C 'est souvent le même, sauf si portable ... et hop on s'autotransfert de la chambre au salon, de la cuisine à la buanderie en passant par la cave où, l'on croise par inadvertance Madame Blanche avec un chandelier, puis retour en cuisine où les cris de la bonne se font entendre; "mam' scarlett, mam' scarlett !! "
Diantre, un complot dans vos murs ... !!
TREVE DE PLAISANTERIE, le sujet n'est pas un crime ...

Le bureau d'une blogeuse pour peu qu'elle soit indépendante, se transforme dans les va et vient quotidien de sa famille,
et des heures passées à travailler seule, également .

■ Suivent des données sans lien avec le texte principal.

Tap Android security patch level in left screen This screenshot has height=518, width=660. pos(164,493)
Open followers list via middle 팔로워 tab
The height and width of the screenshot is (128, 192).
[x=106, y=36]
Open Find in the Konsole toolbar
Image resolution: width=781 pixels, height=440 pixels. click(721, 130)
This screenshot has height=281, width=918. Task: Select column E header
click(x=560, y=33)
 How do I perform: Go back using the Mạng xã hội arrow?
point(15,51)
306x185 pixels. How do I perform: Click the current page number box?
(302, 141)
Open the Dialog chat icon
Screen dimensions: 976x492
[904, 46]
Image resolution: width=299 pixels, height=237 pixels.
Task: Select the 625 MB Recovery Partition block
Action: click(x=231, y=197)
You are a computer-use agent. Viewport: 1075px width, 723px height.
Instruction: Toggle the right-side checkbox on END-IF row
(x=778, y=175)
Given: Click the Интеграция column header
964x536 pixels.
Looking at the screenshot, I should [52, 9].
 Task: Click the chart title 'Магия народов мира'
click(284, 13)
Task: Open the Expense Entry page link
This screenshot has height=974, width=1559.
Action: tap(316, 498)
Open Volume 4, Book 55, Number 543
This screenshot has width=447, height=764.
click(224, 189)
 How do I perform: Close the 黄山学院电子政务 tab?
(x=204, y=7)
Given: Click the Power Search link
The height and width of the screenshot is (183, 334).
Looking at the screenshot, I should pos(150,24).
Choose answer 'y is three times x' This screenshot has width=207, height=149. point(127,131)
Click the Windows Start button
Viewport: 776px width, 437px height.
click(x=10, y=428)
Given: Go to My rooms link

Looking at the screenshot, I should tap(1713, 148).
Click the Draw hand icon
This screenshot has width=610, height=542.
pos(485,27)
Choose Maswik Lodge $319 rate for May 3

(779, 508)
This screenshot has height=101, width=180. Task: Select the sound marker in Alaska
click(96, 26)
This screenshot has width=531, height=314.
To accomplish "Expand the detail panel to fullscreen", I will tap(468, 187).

Qu' on le veuille ou non, on s'inscrit quelque part dans une continuité de la femme écrivant, depuis l 'aube des temps.
Même sans prétention aucune d'un quelconque talent.



Bien lointain le temps où les femmes n'avaient même pas une chambre à elle pour écrire leurs romans, où les soeurs Brontë accouchèrent d 'oeuvres mémorables entre le salon et les conversations familiales.

Je ne dis pas que toutes les blogeuses sont des écrivains mais je ne peux m' empêcher de relier cette image actuelle à l'ouvrage Une chambre à soi de V.Woolf, publié en 1929 :

Virginia Woolf détaille les conditions matérielles limitant l'accès des femmes à l'écriture:

Interdiction pour les femmes de voyager seules pour s'ouvrir l'esprit, de s'installer à la terrasse d'un restaurant pour prendre le temps de réfléchir, de s'assoir dans l'herbe à la recherche d'une idée ou encore d'accéder à la bibliothèque de l'université.
( soyons donc épanouies !)

Woolf dégage deux éléments indispensables pour permettre à une femme d'écrire :

- avoir une chambre à soi qu'elle peut fermer à clé afin de pouvoir écrire sans être dérangée par les membres de sa famille ;

- disposer de 500 livres de rente lui permettant de vivre sans soucis.

Quand bien même les femmes auraient pu braver toutes ces épreuves et publier un livre, elles devraient encore faire face à la critique emprunte de "valeurs masculines" : « Parlons franc, le football et le sport sont choses "importantes" ; le culte de la mode, l'achat des vêtements sont choses "futiles".

Célèbrons notre vaste terrain d 'expression, aussi futile qu' utile, aussi vivant qu'incertain, intelligent, drôle et sensible ... et rendez-vous chez vous, autrement.

3 commentaires:

mamzellescarlett a dit…

Son espace perso, c'est essentiel pour l'équilibre et pour le voyage intérieur. Le tien est étonnant. Très équipé, tu es bien entourée...

george sand et moi a dit…

Bravo pour ce billet tellement vrai et pour l'évocation de Virginia si désespérée mais qui a tant fait pour les femmes écrivains! Moi aussi je travaille chez moi, sur la table de la salle à manger donc un peu comme les soeurs anglaises, nécessité pour moi d'être au coeur de ma maison entourée d'une pile de bouquins, de crayons en tout genre et de mon portable, magnifique invention qui nous donne tant de liberté !

Laure K. ( del sol ) a dit…

@ mamzellescarlett
Je triche un peu, sur la photo c'est le bureau... enfin un des bureaux de mes nombreuses heures de vol

@georgesand
tu serais pas la grande cocotte ?
merci de ton comm, oui je songe beaucoup à ça, au lieu de l'écriture actuelle ... et à la liberté de notre expression.